Start at the beginning days 1-2.

Day 10:
The morning sky was angry. Storm clouds hovered over the Caribbean. The surf was intense (and wickedly fun, albeit a little scary at times). We body surfed, got sand in our pants, and giggled like kids. We had the beach, one of the most picturesque, pristine beaches I've ever been to, to ourselves. Juni was cautious of the waves, and unsure about the sand, but he warmed up with a few borrowed beach toys. A two-toed sloth munched leaves by the shore. We quenched our salty palettes with oranges (a juni tip!). Later we ventured to Puerto Viejo, a quirky, tie-dyed town of hippies and transplants. The streets were bustling with vendors- smoking grills and pipas frias by the wheelbarrow full.

Day 11:
We visited the Jaguar Rescue Reserve in the morning. It was heartwarming seeing injured animals being cared for, rehabilitated, and released back into the wild. There were tiny monkeys being fed bottles, escaped monkeys eating bananas on the roof, sleeping sloths, and a crazy, wandering anteater. My mom got sick during the tour, and juni was unusually cranky, so our visit was cut short. We would later realize my mom was the first one down, in a domino effect of illness, most likely caused by contaminated water. We took a drive to the neighboring town, Manzanilla- where the road ends (before Panama). It was a postcard day on the beach and later that evening, we relaxed on our porch as bird-sized lightning bugs zipped past. Juni and Grampy "hunted" crabs with their headlamps, waiting patiently beside their holes on the jungle floor. Now, writing this several weeks later, juni still makes "click click click" noises and pincher hands, remembering.

Day 12:
We walked long stretches of beach, from cove to cove, finding washed-up sea urchins and cast-off treasures. The surf lapped over our legs, as we sunned ourselves along the shore. Once in a while, a sneaky large wave would surprise us (and we'd quickly lift juni up). We found a battered, cracked surf board and caught a few waves (on our bellies, squealing, looking like fools). Pizza and mojitos followed- everything tastes better when your toes are in the sand.

Day 12.5:
I caught the illness and spent the night hugging the toilet. There were cockroaches the size of rodents crawling over my legs...and I was too sick to care.

Day 13:
Juni's turn with the illness. The original plan to drive back slowly and sightsee, was changed to 'get us the hell out of the car as soon as possible'. The usual central american slow-ups (dogs, horses, people, the road, plus many roadside diaper changes and terrible semi-traffic, made for a turtle's pace). In our haste to reach our hotel, we got pulled over for a minor traffic violation. It went...a little like how you hear it might 'go-down' on internet forums...*details skipped*...the traffic stop never happened and we are short some cash. Our hotel was a heavenly oasis for some much needed rest.

Day 14:
A flight with long layovers, and issues with our tickets, similar to our arrival flight...with the addition of some extra security, customs digging apart our bags, and extra long lines. We were sick, and it definitely sucked, but dang, it is still amazing to me that airplanes fly, and that you can travel across the world in less than a day.

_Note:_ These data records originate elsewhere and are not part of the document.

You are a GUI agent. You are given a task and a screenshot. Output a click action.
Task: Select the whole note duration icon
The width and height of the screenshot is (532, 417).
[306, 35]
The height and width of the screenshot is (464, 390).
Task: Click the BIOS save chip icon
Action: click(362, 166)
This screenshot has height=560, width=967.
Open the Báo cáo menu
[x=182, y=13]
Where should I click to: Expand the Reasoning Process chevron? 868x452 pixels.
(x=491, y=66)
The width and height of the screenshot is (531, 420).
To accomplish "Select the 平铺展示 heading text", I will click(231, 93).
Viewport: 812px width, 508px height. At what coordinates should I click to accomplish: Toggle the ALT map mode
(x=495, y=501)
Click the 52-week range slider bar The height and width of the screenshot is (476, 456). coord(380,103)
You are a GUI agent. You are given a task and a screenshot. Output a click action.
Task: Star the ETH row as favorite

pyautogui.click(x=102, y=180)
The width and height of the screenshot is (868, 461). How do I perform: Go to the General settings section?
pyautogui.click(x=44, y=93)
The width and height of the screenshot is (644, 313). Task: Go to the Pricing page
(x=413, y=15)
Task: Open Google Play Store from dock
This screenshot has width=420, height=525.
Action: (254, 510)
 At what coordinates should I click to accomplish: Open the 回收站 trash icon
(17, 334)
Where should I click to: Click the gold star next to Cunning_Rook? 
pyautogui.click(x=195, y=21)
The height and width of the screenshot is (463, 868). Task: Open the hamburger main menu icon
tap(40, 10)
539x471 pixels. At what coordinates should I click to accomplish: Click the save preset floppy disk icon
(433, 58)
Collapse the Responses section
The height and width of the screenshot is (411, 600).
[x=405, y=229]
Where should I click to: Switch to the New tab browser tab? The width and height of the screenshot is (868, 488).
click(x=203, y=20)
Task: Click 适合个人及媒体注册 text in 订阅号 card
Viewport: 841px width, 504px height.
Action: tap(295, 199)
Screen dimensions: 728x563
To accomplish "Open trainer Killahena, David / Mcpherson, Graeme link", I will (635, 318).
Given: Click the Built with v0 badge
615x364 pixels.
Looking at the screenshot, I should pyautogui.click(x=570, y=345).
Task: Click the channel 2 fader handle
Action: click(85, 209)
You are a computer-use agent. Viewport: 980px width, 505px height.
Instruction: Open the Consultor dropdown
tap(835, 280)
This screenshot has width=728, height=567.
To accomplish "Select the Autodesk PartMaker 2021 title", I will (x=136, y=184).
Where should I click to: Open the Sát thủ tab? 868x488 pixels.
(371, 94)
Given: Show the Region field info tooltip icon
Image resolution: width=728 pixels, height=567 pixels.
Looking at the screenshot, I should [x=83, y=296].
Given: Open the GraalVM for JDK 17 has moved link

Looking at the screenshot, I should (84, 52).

My dad came down with the illness that next day, making the only one to escape it, Luke.

Where we stayed:
Cabinas Punta Uva
Trapp Family Country Inn

Where we played:
Jaguar Rescue Reserve- Puerto Viejo

Favorite Eats:
Selvins- Punta Uva
Bread and Chocolate- Puerto Viejo
Amimodo- Puerto Viejo

TIPS: The water throughout our trip was drinkable out of the tap (treated and safe). With the exception of where we were staying on the coast- the one place we chose to exclusively drink bottled water. Even though we took that pre-caution, we were too lax in other ways (teeth brushing, ice in drinks, etc.). I recommend taking all the pre-cautions in these more remote areas (we learned the hard way)!

We chose the caribbean coast for its calmer waters (among other reasons). I'm not sure if it was due to the recent storms, but the surf at Punta Uva was much more intense than planned (there was even surfing off the point). During our stay, the water was too rough to snorkel.